The Postal Service really know how to call it a career.
After disappearing for years following the wildly-successful 2003 album Give Up, the Ben Gibbard/Jimmy Tamborello project decided to take a victory lap in 2013 before ending what was a magical pairing for good.
Gibbard – frontman of Death Cab for Cutie – had previously tweeted that the Postal Service’s Lollapalooza performance and the ensuing after-party show would be their last. So obviously, a mass of diehards and casual fans alike ran to the Bud Light Stage in Chicago’s Grant Park to see the Postal Service’s headlining set on Saturday night.

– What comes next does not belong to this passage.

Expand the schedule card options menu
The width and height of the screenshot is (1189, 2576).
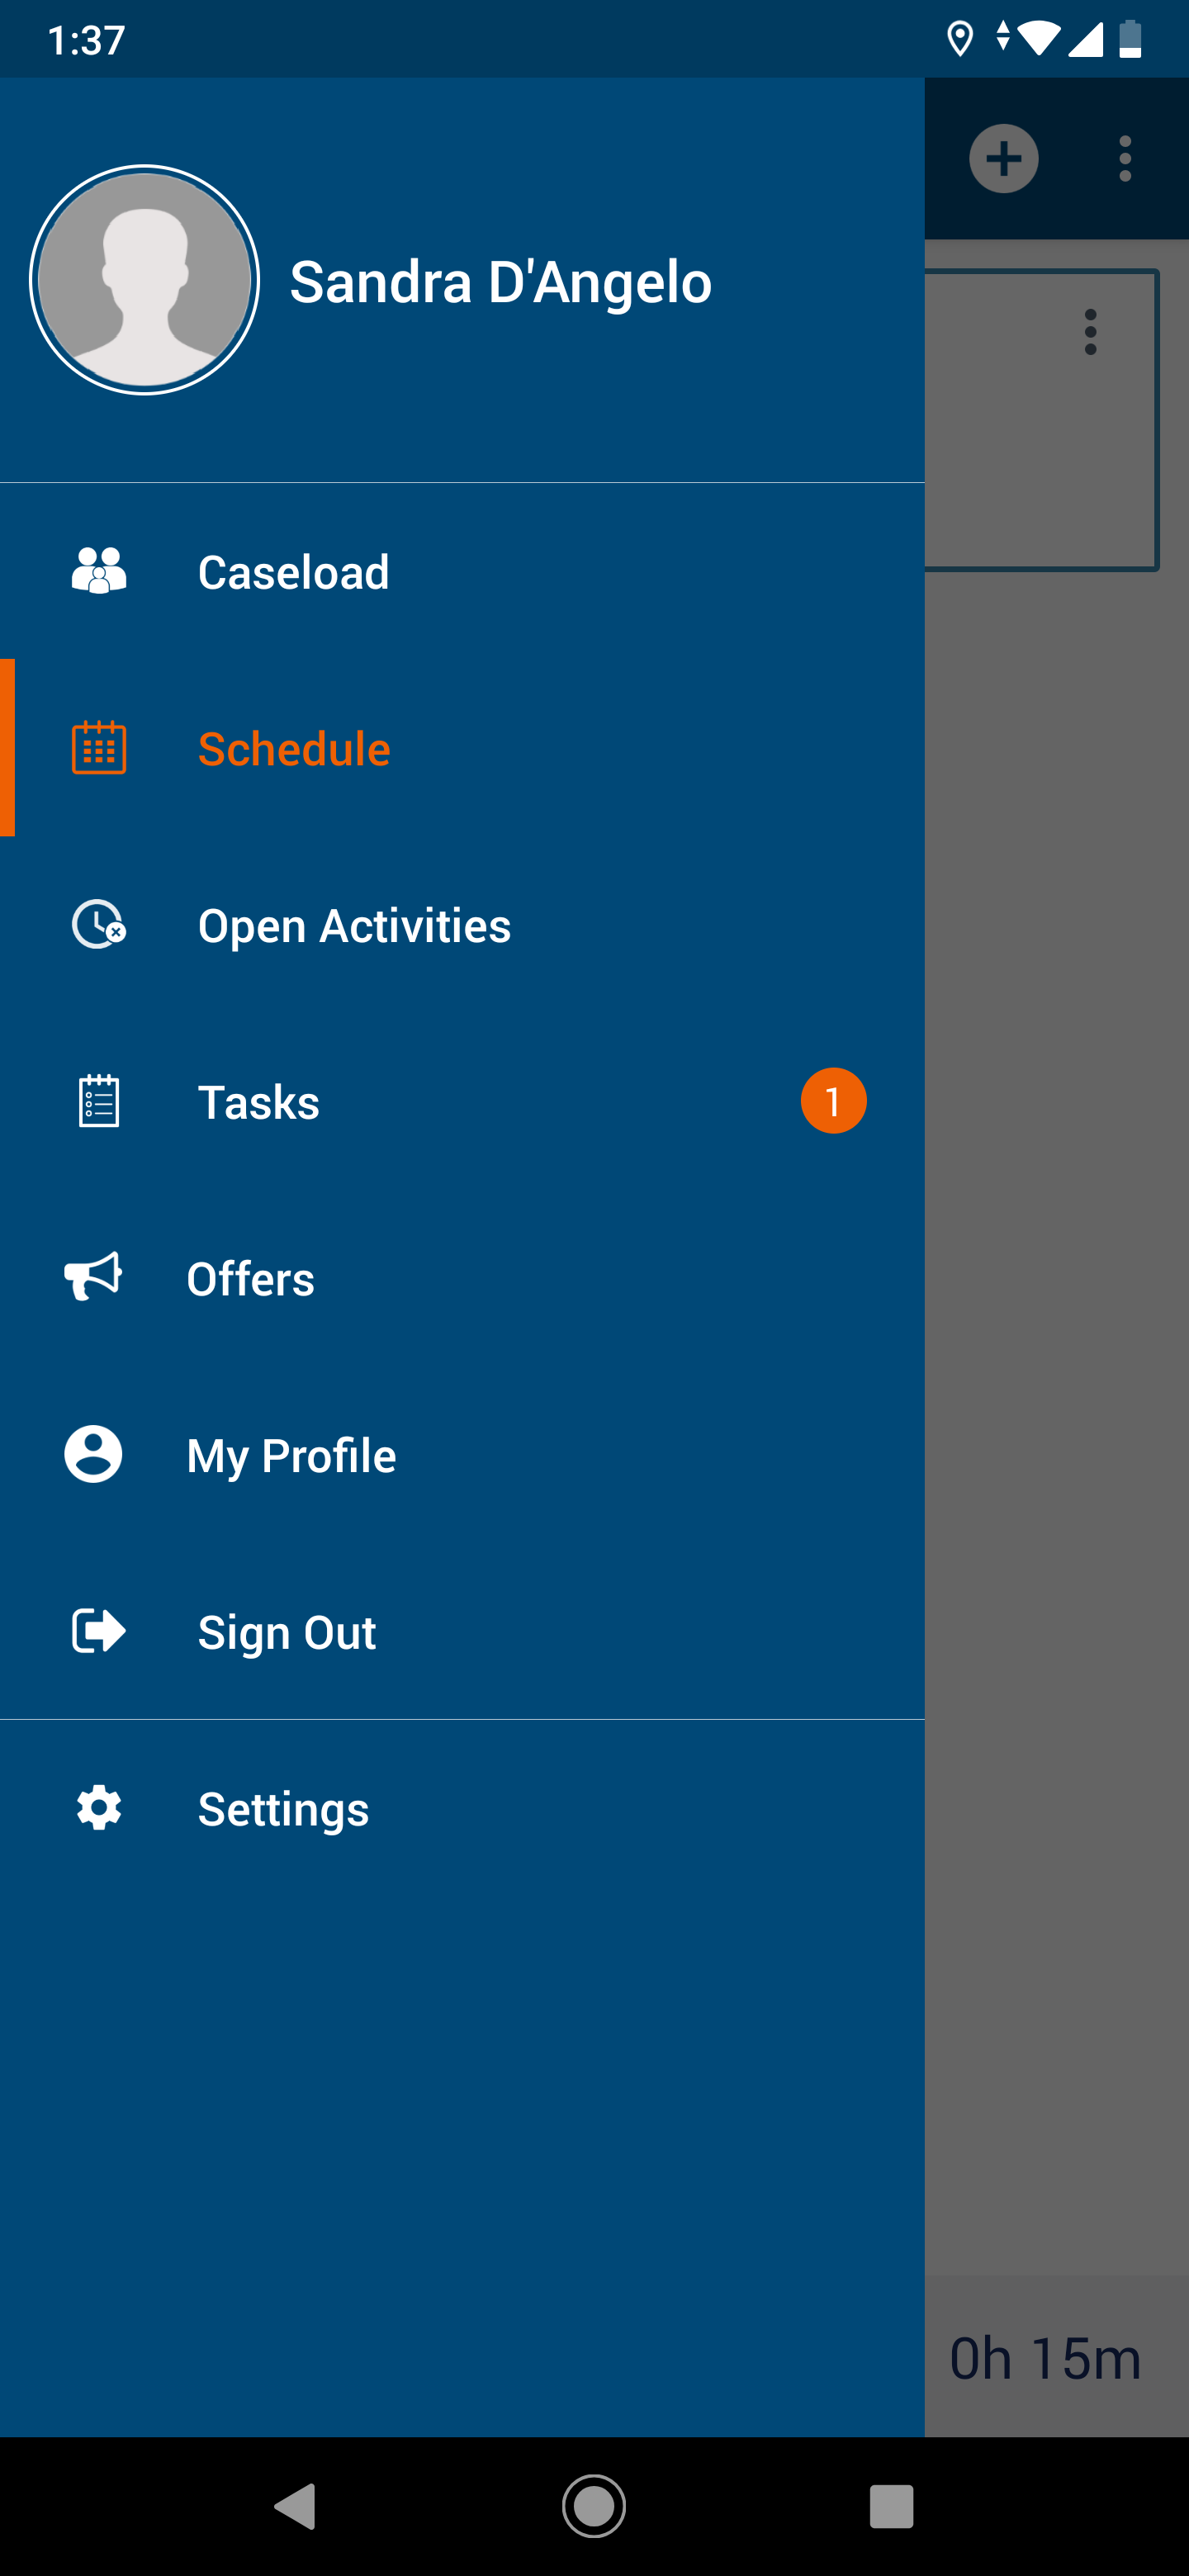1090,332
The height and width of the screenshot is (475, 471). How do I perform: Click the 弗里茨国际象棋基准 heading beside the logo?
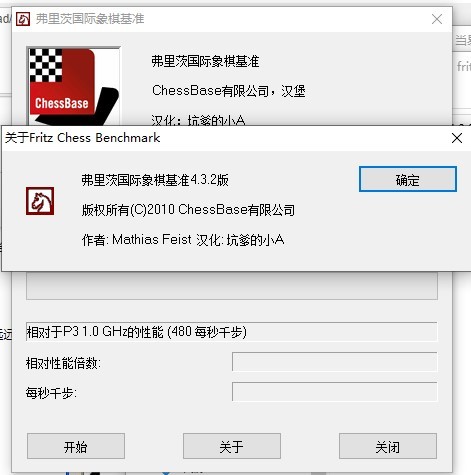click(205, 61)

Under the hulking Windy City skyline, Gibbard and Tamborello took the audience back to that landmark album, in addition to sprinkling in a few Easter eggs, with the help of Rilo Kiley’s Jenny Lewis and Laura Burhenn of the Mynabirds.
They ran out of the gates early, opening with sweeping versions of “The District Sleeps Alone Tonight” and “We Will Become Silhouettes,” and a thoughtful take on “Sleeping In” featuring Lewis on an acoustic guitar.
Watching these songs played live was part of the magic. While Tamborello stayed behind a podium that was outfitted with keys, laptops and other electronic goodies, Gibbard and Lewis each played guitar and even got behind a drum kit on separate occasions, giving the programmed beats a more organic feel.
And it was truly evident that Gibbard was having fun. When he wasn’t belting his deeply emotional lyrics into a microphone, he was sliding in step with Lewis, or even dancing by himself as if he were on a wedding dance floor. Isn’t that the most joyful kind of dancing after all?
Lewis and Gibbard traded lines on the heartbreaking song “Nothing Better,” just as they had done 10 years ago.
Gibbard admitted that “Nothing Better” was for “anyone who has had their heart taken out of their chest and thrown on the ground and stomped on.”
They also harmonized on a club-ready version of “Clark Gable.”
Other highlights included the Postal Service’s cover of “Our Secret,” which is from 1980s punk trio Beat Happening, and of course, the eternally uplifting “Such Great Heights.”
Once the opening blips and bloops of “Such Great Heights” rained out of the speakers, it was like a call to pull out the cameras and jump on someone’s shoulders.
This marked one of the few times Gibbard dropped his guitar and ran to the drums, where he accentuated the final few notes before abruptly ending the track.
The band took a quick break before returning for a two-song encore, the last of which was a busy extended version of “Brand New Colony.”
If Gibbard is truly not bluffing, then the Postal Service will be over and done with officially Sunday night after their show at the Metro in Chicago.
So for the tens of thousands who saw them at Lollapalooza, it will forever remain a memory.